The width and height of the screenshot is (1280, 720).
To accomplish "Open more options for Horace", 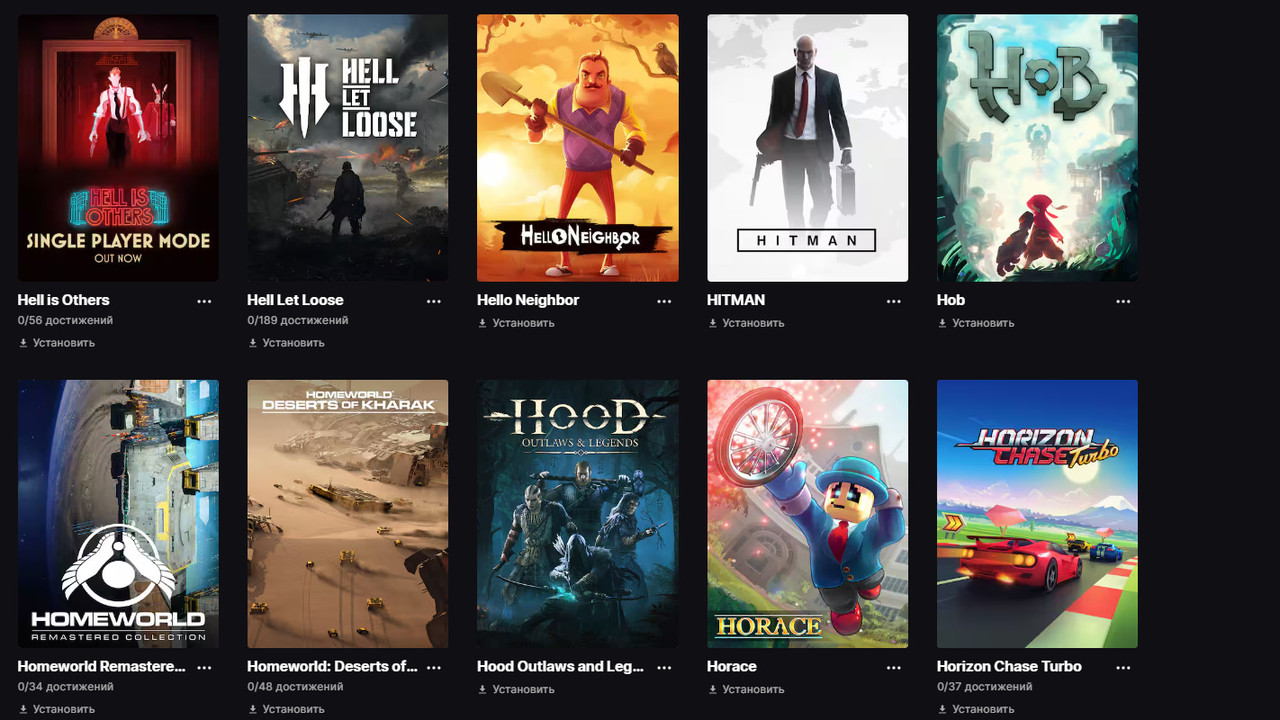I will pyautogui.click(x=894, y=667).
::::
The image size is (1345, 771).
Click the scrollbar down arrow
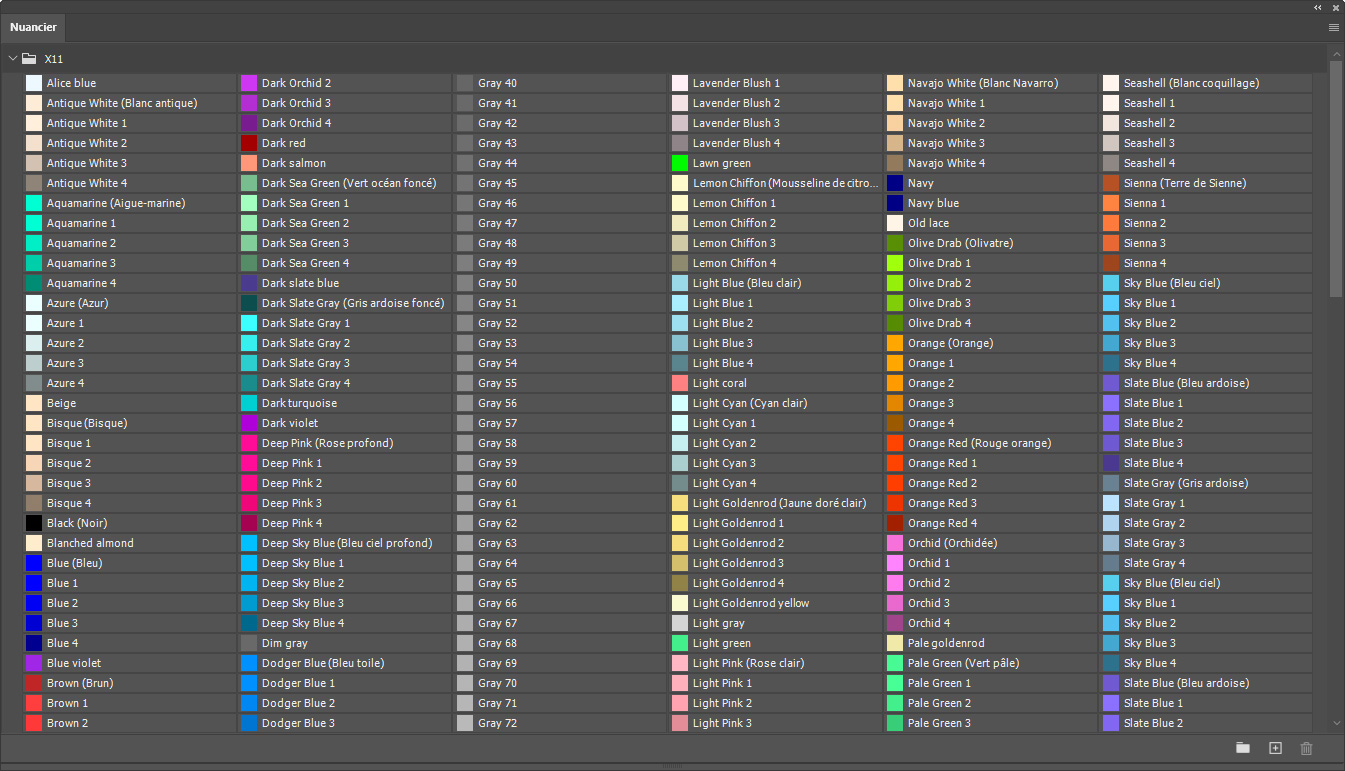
::::
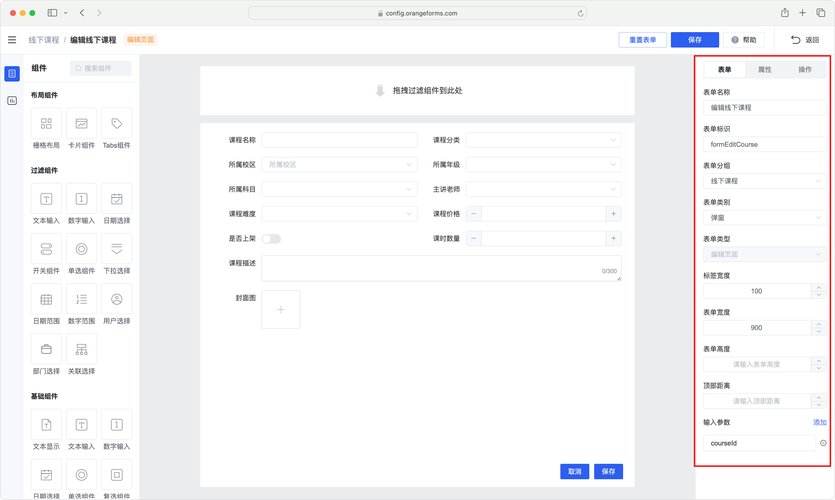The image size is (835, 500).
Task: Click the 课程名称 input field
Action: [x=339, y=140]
::::
(What needs to be done): Within the material above, extract exactly the lines that start at the line containing "The image size is (1345, 771)." and stop after the line containing "Click the scrollbar down arrow", and only those.

(Worked solution):
The image size is (1345, 771).
Click the scrollbar down arrow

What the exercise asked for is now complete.